Fory IDL provides a simple, intuitive syntax for defining cross-language data structures:

package example;

enum Status {
    PENDING = 0;
    ACTIVE = 1;
    COMPLETED = 2;
}

message User {
    string name = 1;
    int32 age = 2;
    optional string email = 3;
    list<string> tags = 4;
}

message Item {
    string sku = 1;
    int32 quantity = 2;
}

message Order {
    ref User customer = 1;
    list<Item> items = 2;
    Status status = 3;
    map<string, int32> metadata = 4;
}

message Dog [id=104] {
    string name = 1;
    int32 bark_volume = 2;
}

message Cat [id=105] {
    string name = 1;
    int32 lives = 2;
}

union Animal [id=106] {
    Dog dog = 1;
    Cat cat = 2;
}

Why Fory IDL?

Schema-First Development

Define your data model once in Fory IDL and generate consistent, type-safe code across all languages.
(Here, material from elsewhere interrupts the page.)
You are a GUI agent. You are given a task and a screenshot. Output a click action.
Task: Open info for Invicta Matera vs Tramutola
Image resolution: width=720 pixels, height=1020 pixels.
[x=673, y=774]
This ensures:

  • Type Safety: Catch type errors at compile time, not runtime
  • Consistency: All languages use the same field names, types, and structures
  • Documentation: Schema serves as living documentation
  • Evolution: Managed schema changes across all implementations

Fory-Native Features

Unlike generic IDLs, Fory IDL is designed specifically for Fory serialization:

  • Reference Tracking: First-class support for shared and circular references via ref
  • Nullable Fields: Explicit optional modifier for nullable types
  • Type Registration: Built-in support for both numeric IDs and namespace-based registration
  • Native Code Generation: Generates idiomatic code with Fory annotations/macros

Low Integration Overhead

Generated code uses native language constructs:

  • Java: Plain POJOs with @ForyField annotations
  • Python: Dataclasses with type hints
  • Go: Structs with struct tags
  • Rust: Structs with #[derive(ForyObject)]
  • C++: Structs with FORY_STRUCT macros
  • C#: Classes with [ForyObject] and registration helpers
  • JavaScript: Interfaces with registration function
  • Swift: @ForyObject models with @ForyField metadata and registration helpers
  • Dart: @ForyStruct classes with @ForyField annotations and registration helpers

Quick Start

1. Install the Compiler

pip install fory-compiler

Or install from source:

cd compiler
pip install -e .

2. Write Your Schema

Create example.fdl:

package example;

message Person {
    string name = 1;
    int32 age = 2;
    optional string email = 3;
}

3. Generate Code

# Generate for all languages
foryc example.fdl --output ./generated

# Generate for specific languages
foryc example.fdl --lang java,python,csharp,javascript,swift,dart --output ./generated

4. Use Generated Code

Java:

Person person = new Person();
person.setName("Alice");
person.setAge(30);
byte[] data = person.toBytes();

Python:

import pyfory
from example import Person

person = Person(name="Alice", age=30)
data = bytes(person) # or `person.to_bytes()`

Documentation

DocumentDescription
Fory IDL SyntaxComplete language syntax and grammar
Type SystemPrimitive types, collections, and type rules
Compiler GuideCLI options and build integration
Generated CodeOutput format for each target language
Protocol Buffers IDL SupportComparison with protobuf and migration guide
FlatBuffers IDL SupportFlatBuffers mapping rules and codegen differences

Key Concepts

Field Modifiers

  • optional: Field can be null/None
  • ref: Enable reference tracking for shared/circular references
  • list: Field is a list/array (alias: repeated)
message Example {
    optional string nullable = 1;
    ref Node parent = 2;
    list<int32> numbers = 3;
}

Cross-Language Compatibility

Fory IDL types map to native types in each language:

Fory IDL TypeJavaPythonGoRustC++C#JavaScriptSwiftDart
int32intpyfory.int32int32i32int32_tintnumberInt32Int32
stringStringstrstringStringstd::stringstringstringStringString
boolbooleanboolboolboolboolboolbooleanBoolbool

See Type System for complete mappings.

Best Practices

  1. Use meaningful package names: Group related types together
  2. Assign type IDs for performance: Numeric IDs are faster than name-based registration
  3. Reserve ID ranges: Leave gaps for future additions (e.g., 100-199 for users, 200-299 for orders)
  4. Use optional explicitly: Make nullability clear in the schema
  5. Use ref for shared objects: Enable reference tracking when objects are shared

Examples

See the examples directory for complete working examples.